• _Trecho do texto_:
□ □ □ □ □

Irei sustentar que este equívoco se manifesta em dois níveis distintos, que poderíamos definir respectivamente como “pragmático” e “epistêmico”. No plano “pragmático”, o senso comum teórico dos juristas sobre esta questão (no sentido de refutar qualquer possibilidade de falar em “respostas corretas” no Direito) pode ser bem sintetizado nesta breve ilustração feita por Dworkin em 1985, no prefácio de sua obra Uma Questão de Princípio:
“Se os juristas e juízes discordam quanto a qual é o direito e ninguém tem um argumento decisivo a favor de nenhum lado, então, que sentido faz insistir em que uma opinião é correta e as outras são erradas? Com certeza, assim diz a visão comum, existem apenas respostas diferentes para a questão de direito e nenhuma resposta correta ou melhor” [3].
Lugar seguro e a naturalização do jurisceticismo
No plano epistêmico, o equívoco se manifesta por meio da crença de que, enquanto a filiação à tese das respostas corretas demanda enormes esforços de comprometimento teorético, o ceticismo — em sentido contrário — operaria como uma espécie de “lugar seguro”, uma razão autojustificada, legitimada por algum tipo difuso de “sabedoria do senso comum”. Dito de outro modo: de acordo com esta lógica, crer em respostas corretas no Direito demandaria uma profissão de fé carregada de complexas implicações teóricas e intelectuais — enquanto a rejeição à tal teoria viria acompanhada do bônus de ser essencialmente “livre” de maiores complexidades ou ônus argumentativos. Como se vê, este jurisceticismo não se apresenta como uma antítese propriamente dita à tese das respostas corretas, mas sim como mera negação, desacompanhada de qualquer empreitada epistemológica alternativa. Uma postura antiepistemológica, por assim dizer [4].
Esta postura explica a notável ausência, no debate jurídico pátrio, de uma atenção mais ampla a respeito das implicações (teóricas e práticas) da adesão ao jurisceticismo, que é naturalizado às raias da invisibilidade, como se fosse uma espécie de paradigma teórico axiomático, estabelecido sobre sólidas camadas de tradição autêntica — quando, na verdade, se trata de uma mera práxis atávica, não apenas irrefletida como avessa à reflexão, e estabelecida tão somente sobre razões práticas de conveniência e poder.
Portanto, o primeiro ponto para uma desconstrução crítica do jurisceticismo reside no reconhecimento desta postura, em suas diferentes facetas, não como corolário de um “paradigma estabelecido”, mas sim meramente como uma teoria concorrente à tese das respostas corretas no Direito — e que, portanto, só pode ter alguma pretensão de convencimento, de consistência epistemológica e de valor jusfilosófico ao arcar com os mesmos ônus argumentativos [5], laboriosos e complexos, de qualquer outra teoria jurídica contemporânea.

□ □ □ □ □

• _Dados fornecidos_:

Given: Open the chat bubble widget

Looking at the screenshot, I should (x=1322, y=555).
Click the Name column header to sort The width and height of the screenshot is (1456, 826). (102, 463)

□ □ □ □ □

• _Enunciado da tarefa_: Transcreva, sem qualquer alteração, a parte do texto sobre o jurisceticismo que começa em "Esta postura explica" e segue até "conveniência e poder.". As linhas constituem material à parte, sem relação com o texto sobre o jurisceticismo.

• _Resposta esperada_:
Esta postura explica a notável ausência, no debate jurídico pátrio, de uma atenção mais ampla a respeito das implicações (teóricas e práticas) da adesão ao jurisceticismo, que é naturalizado às raias da invisibilidade, como se fosse uma espécie de paradigma teórico axiomático, estabelecido sobre sólidas camadas de tradição autêntica — quando, na verdade, se trata de uma mera práxis atávica, não apenas irrefletida como avessa à reflexão, e estabelecida tão somente sobre razões práticas de conveniência e poder.